Records supplied START

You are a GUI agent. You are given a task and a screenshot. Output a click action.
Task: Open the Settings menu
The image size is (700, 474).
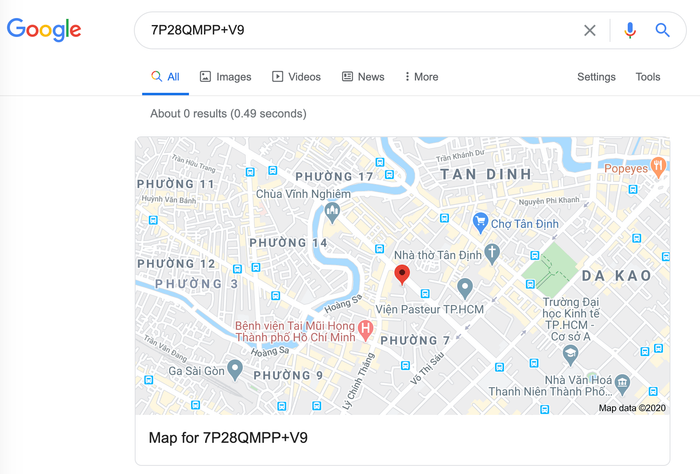596,77
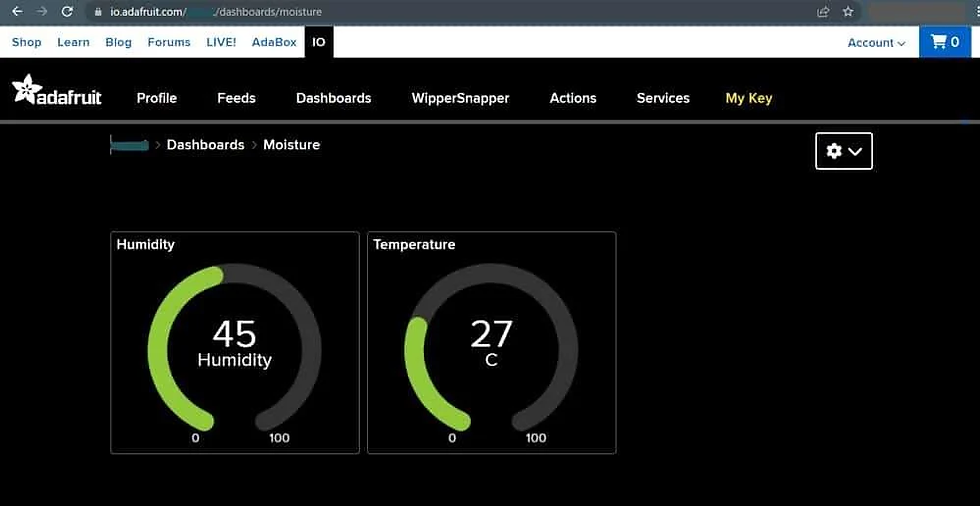980x506 pixels.
Task: Click the browser back arrow
Action: tap(18, 11)
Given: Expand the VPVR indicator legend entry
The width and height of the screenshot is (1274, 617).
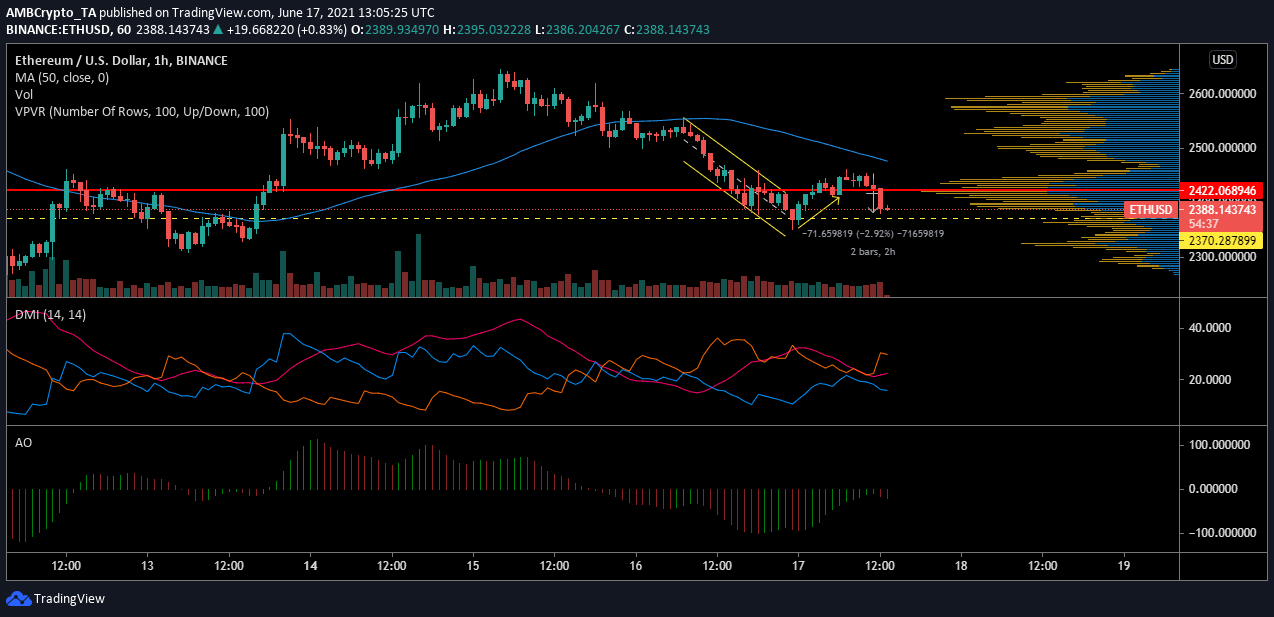Looking at the screenshot, I should [141, 112].
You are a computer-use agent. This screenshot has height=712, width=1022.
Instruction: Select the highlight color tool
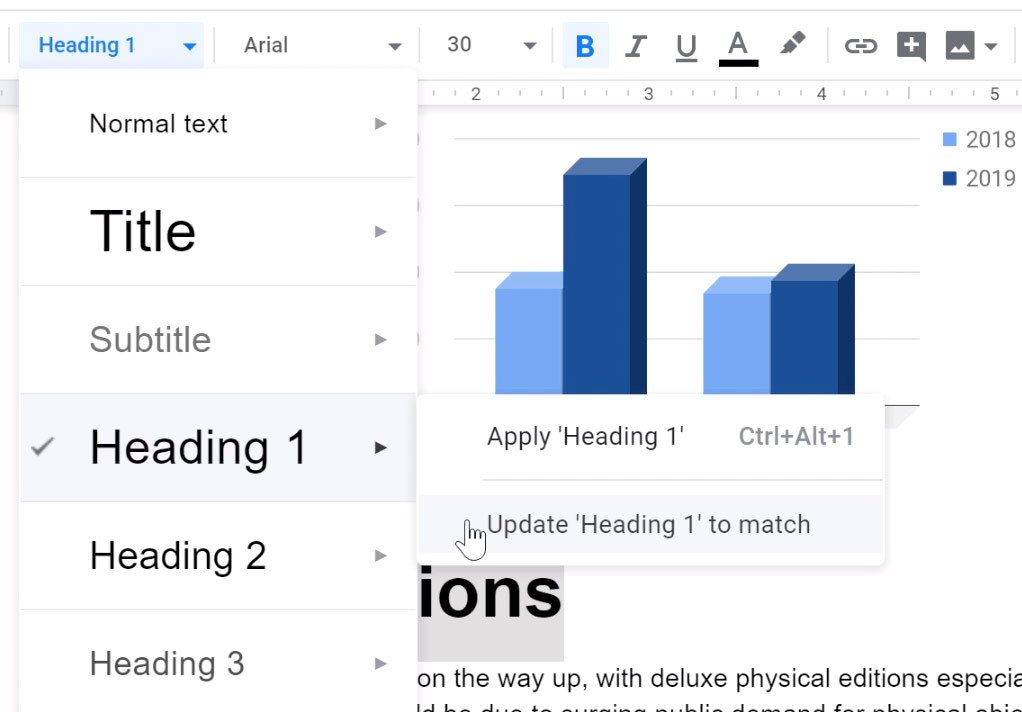(x=792, y=44)
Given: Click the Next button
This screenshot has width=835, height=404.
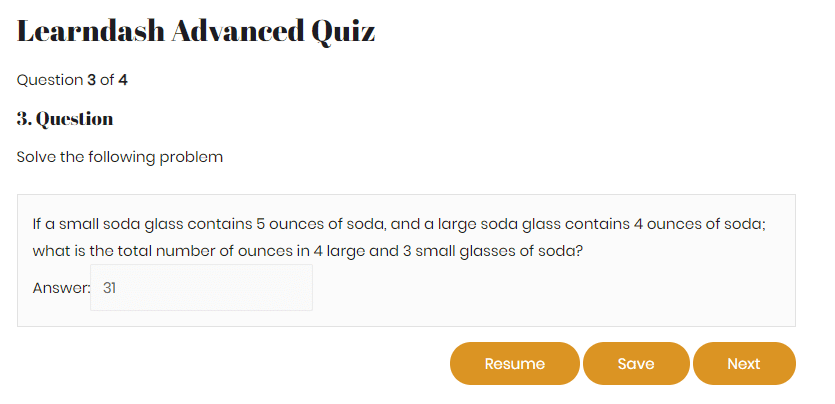Looking at the screenshot, I should [x=744, y=364].
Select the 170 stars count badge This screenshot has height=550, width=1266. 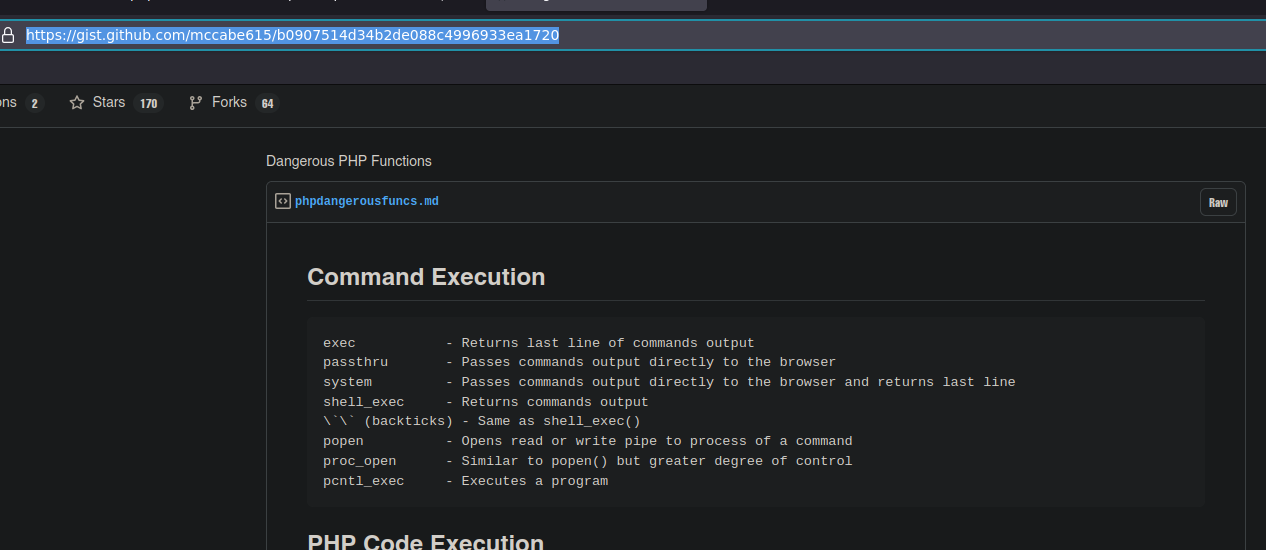148,104
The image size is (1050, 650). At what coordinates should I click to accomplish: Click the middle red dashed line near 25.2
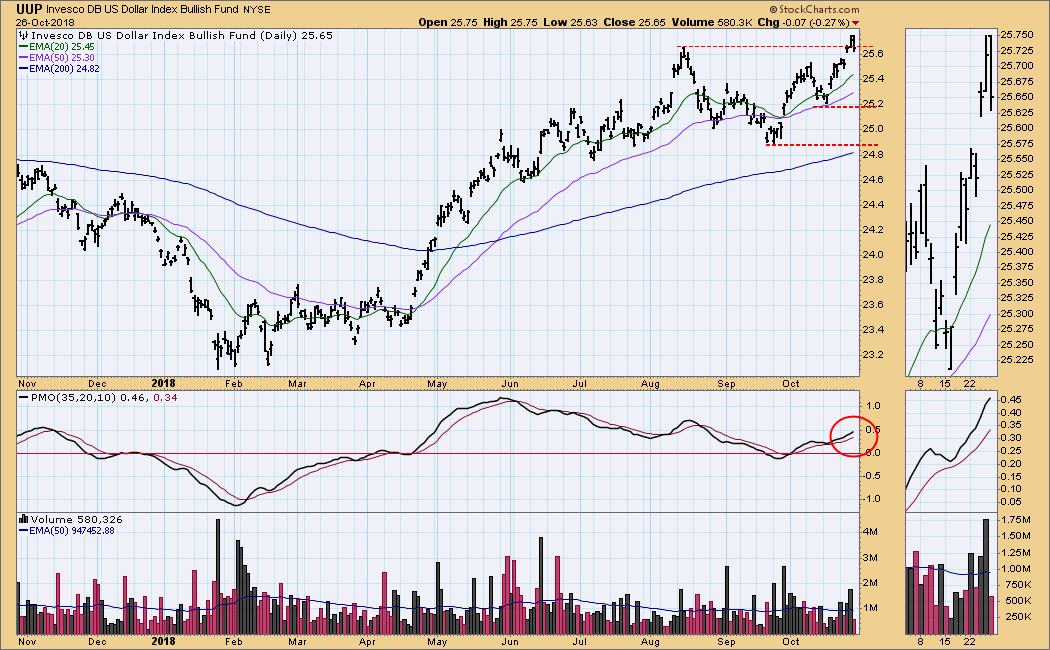(835, 106)
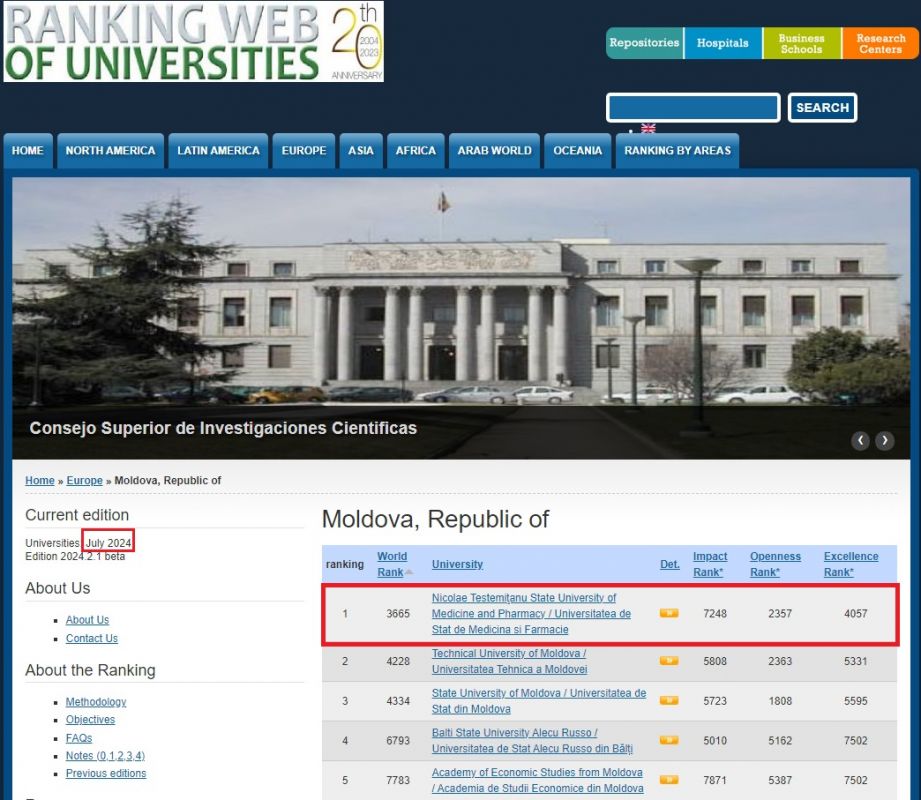Image resolution: width=921 pixels, height=800 pixels.
Task: Click details icon for Academy of Economic Studies
Action: (669, 780)
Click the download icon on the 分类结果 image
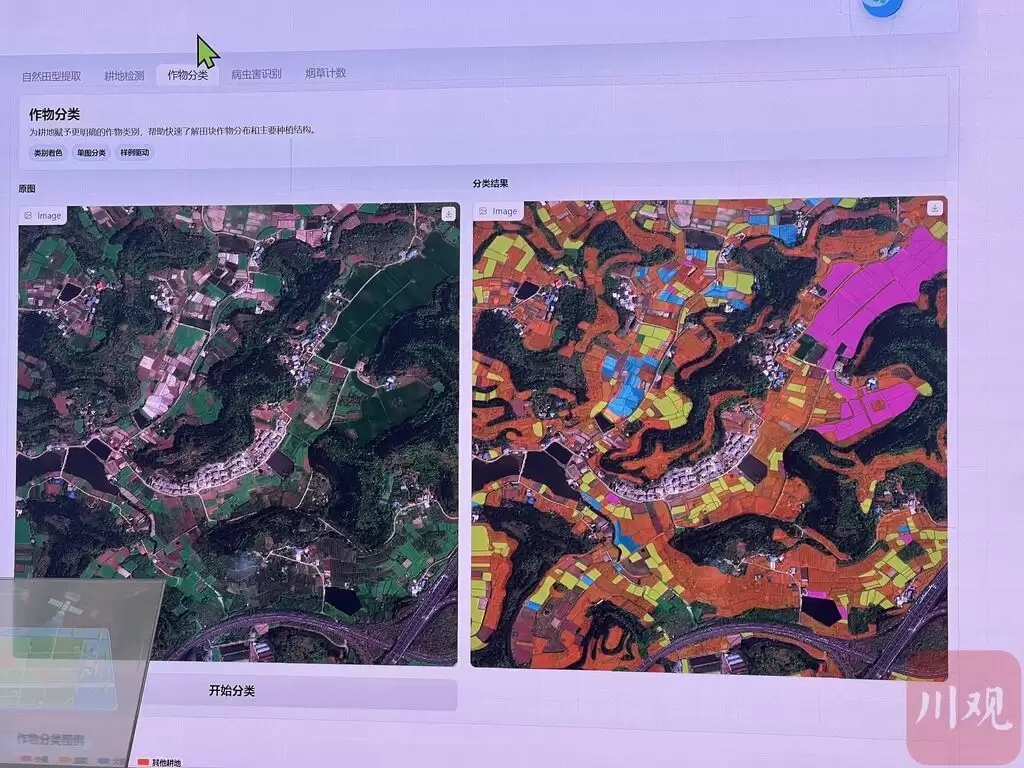The height and width of the screenshot is (768, 1024). tap(934, 208)
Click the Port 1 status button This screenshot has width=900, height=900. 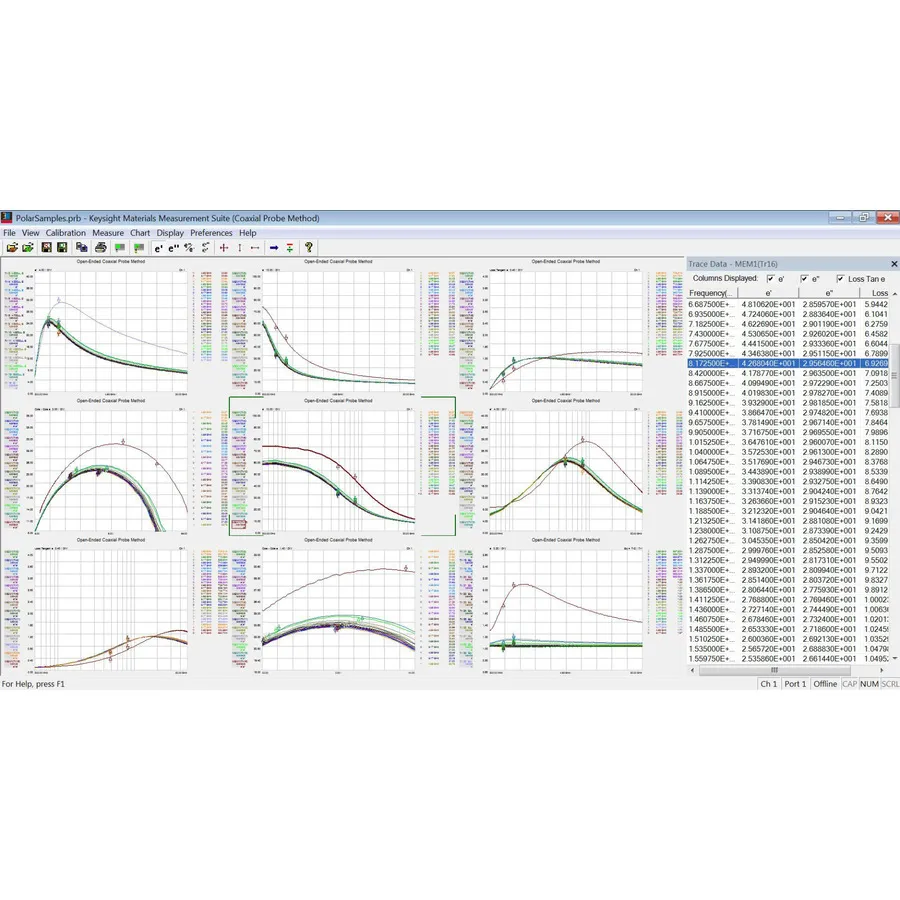[795, 684]
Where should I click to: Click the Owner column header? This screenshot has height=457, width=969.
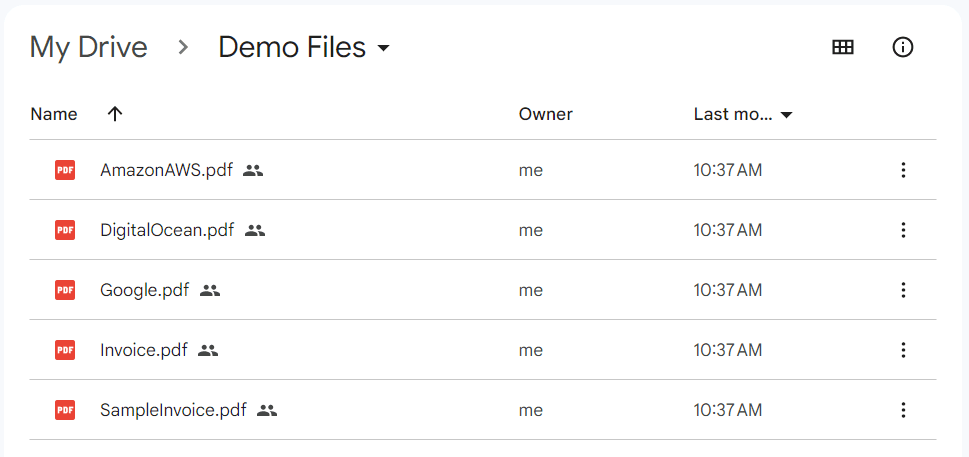(545, 114)
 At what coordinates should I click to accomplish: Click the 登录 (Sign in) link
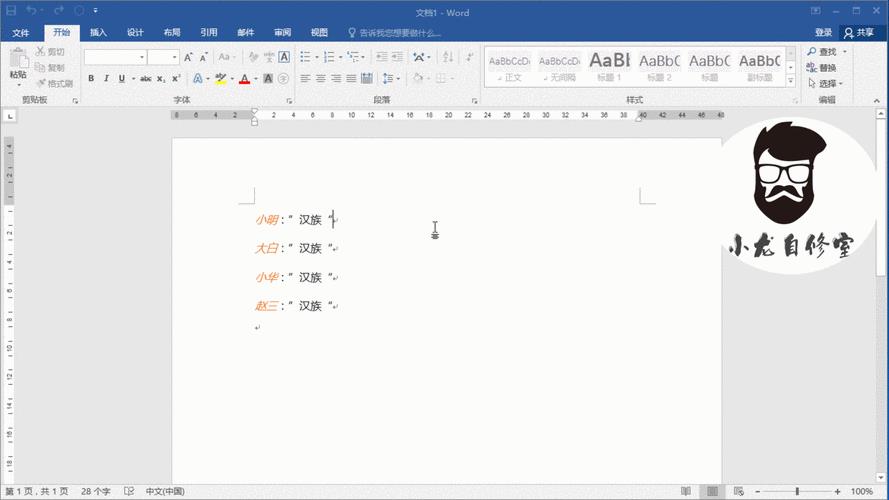[x=822, y=33]
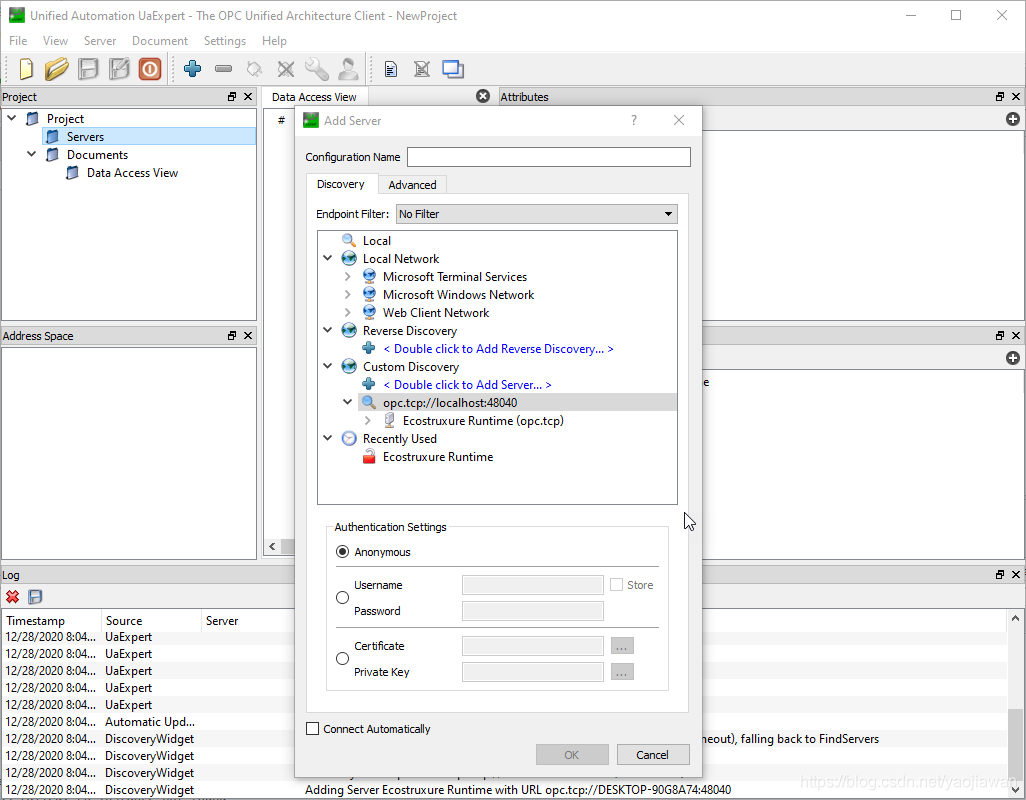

Records supplied END

Line count for "agent": say how many lines of the entries above include that word, and give only the number.

[Solution]: 2